5 Financial Pitfalls that Could Derail Romney
Policy + Politics

5 Financial Pitfalls that Could Derail Romney

Reuters/Jim Young

Former Massachusetts Gov. Mitt Romney remains atop polls of likely Republican voters as wary conservatives who dominate the primary electorate line up behind a candidate they believe has the best chance of defeating President Obama in the fall. But new revelations about one of the wealthiest men to ever run for president could come back to haunt Romney’s campaign during a bruising general election where the growing income gap will be a constant refrain in the media and by Occupy Wall Street protesters, who are sure to show up at every campaign rally.

One thing is certain, if Romney wins, he will probably be either the first or second richest man to ever hold the nation’s highest office .Forbes magazine recently listed its list of the 10 richest U.S. presidents, adjusting for inflation. Everyone on the list from the 18th and 19th centuries – George Washington, Thomas Jefferson, James Madison, Andrew Jackson and Zachary Taylor – had fortunes that were based on ownership of land and slaves in a country that had far less net worth than exists today.

Three of the 20th century members of the list – Teddy and Franklin Roosevelt and John F. Kennedy – relied on inherited wealth shared with numerous siblings and cousins. That leaves just two “self-made” millionaires: Herbert Hoover and Lyndon Baines Johnson. The former earned about $2.5 million a year from mining interests before the 1929 stock market crash. LBJ did well by buying a television station in Austin – that’s just one television station at the dawn of the TV era.

Romney? His latest financial disclosures put his personal wealth earned while at Bain at anywhere from $190 million to $250 million, sufficient to earn, even at the meager interest rate of 3 percent, about $6 million a year. But he likely earns far more than that, as his tax filings, which he has promised to release in April, will undoubtedly show.

And those tax filings will provide huge insights into holdings that will provide an endless stream of stories for enterprising journalists, Democratic campaign operatives and public interest groups angry about inequities in the U.S. wealth distribution and its tax code. The revelations, which are already beginning to leak out, could cast serious doubts on Romney’s ability to effectively govern the nation.

Here are the five most serious questions likely to be raised over the next few weeks and months about Romney’s financial holdings and dealings:

1. The tax filing. Romney has already said his effective tax rate will be about 15 percent – the same as people earning $50,000 a year or less. Wall Street hedge fund and private equity fund managers are already fuming about how this has shed light on the special loopholes they enjoy, especially the treatment of their annual income as capital gains (so-called carried interest).

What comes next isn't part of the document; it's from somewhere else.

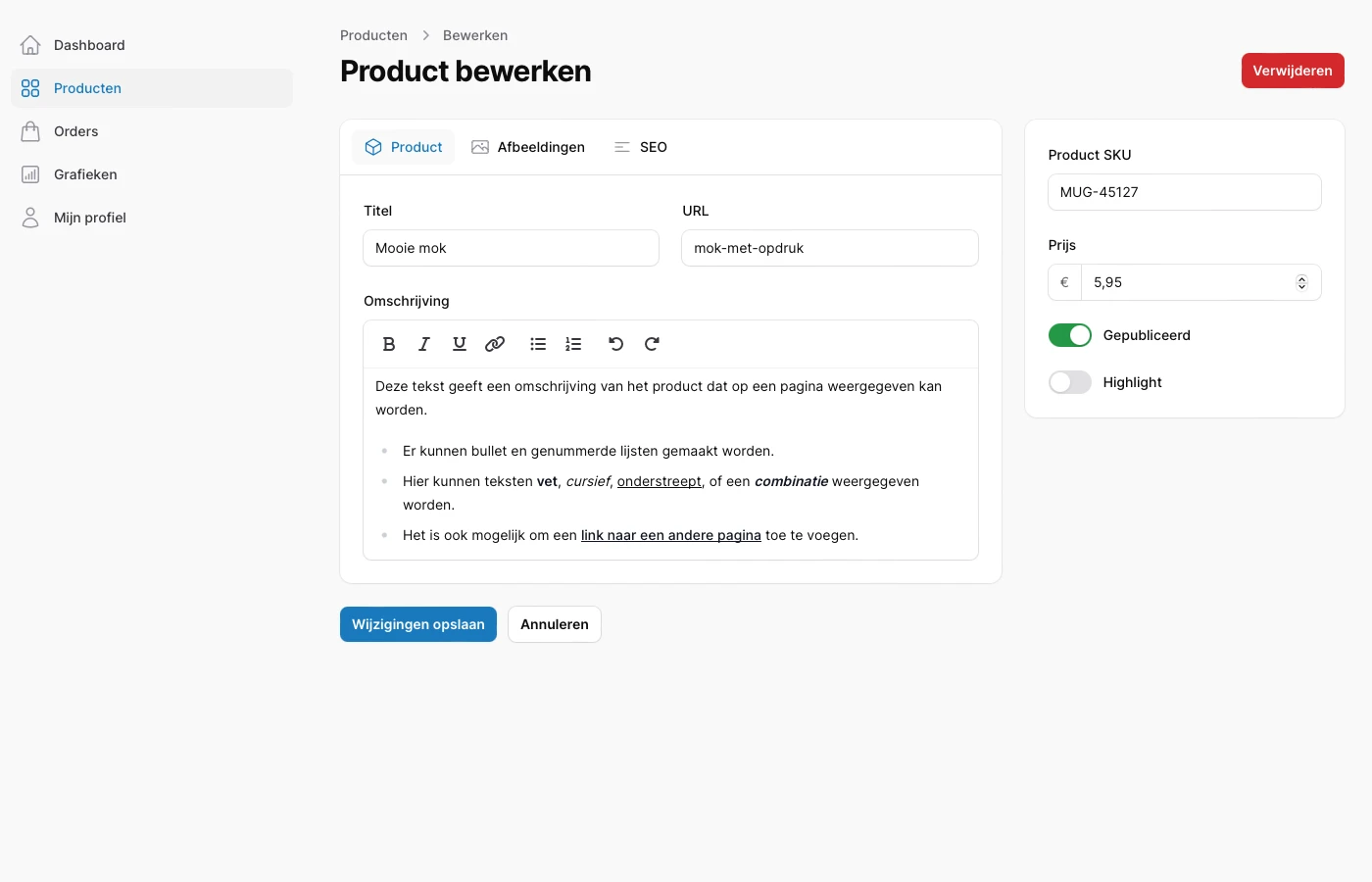Redo the edit in description toolbar

(652, 344)
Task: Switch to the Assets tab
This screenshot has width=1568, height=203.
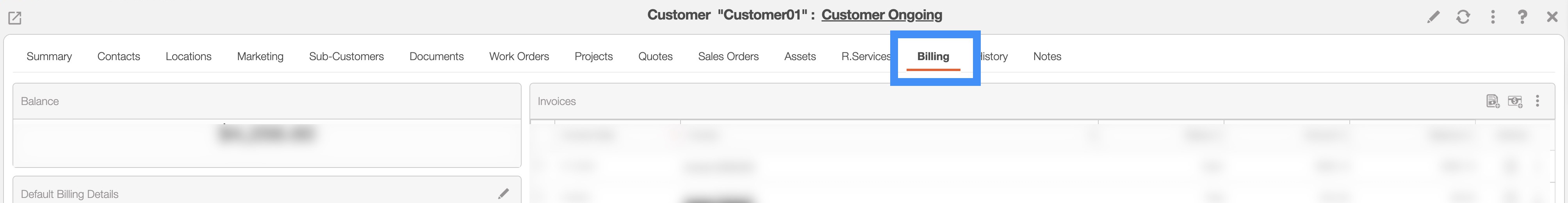Action: click(x=800, y=57)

2. The Cayman Island dodge. ABC News is reporting that the Republican frontrunner parked millions of dollars in this offshore tax haven. “His personal finances are a poster child of what's wrong with the American tax system," Jack Blum, a Washington lawyer who is an authority on tax enforcement and offshore banking, told ABC.

3. His overloaded IRA. Romney, like all Americans, can let income and capital gains mount up tax free inside Individual Retirement Accounts. But rich people have far more investment options than average blokes, who buy individual stocks or index funds, cross their fingers and pray. And there are no limits on what can be sheltered until later in life. Romney, the Wall Street Journal reported today, has a big chunk of his fortune, anywhere from $21 to $102 million, in his IRA. While he’ll eventually have to pay taxes on that money when it’s withdrawn, the strategy substantially limits his current tax liability.

4. The Mormon Church dodge. Like many Americans, Romney tithes to his church. But, as today’s New York Times reports, Romney’s donations in some cases likely took the form of stock in companies like DDi Corp. and American Pad and Paper. While Romney, the church and other Bain investors reaped millions from those investments, both companies eventually went bankrupt and laid off thousands of employees.

5. The Fannie and Freddie bailouts. The Boston Globe reports that Romney in late 2007 invested up to a half million dollars in a mutual fund that bought Fannie Mae and Freddie Mac debt notes, which would have been rescued by the federal bailout. The two entities are always at the top of Republican talking points in trying to shift blame for the financial crisis from major banks, hedge funds and private equity funds to the public sector. The fund also invested in major investment banks like JPMorgan Chase and Goldman Sachs, which benefited from the financial bailout that Tea Party activists love to hate.

American Bridge, a liberal opposition research group that is compiling data on Romney’s financial record, told the Globe that his investments when juxtaposed to his rhetoric on the campaign trail shows that Romney’s “hypocrisy knows no limts.”

It’s a line the public is likely to hear a lot more about in the weeks and months ahead, especially when it becomes clear that he has the nomination locked up, which could happen as early as Sunday.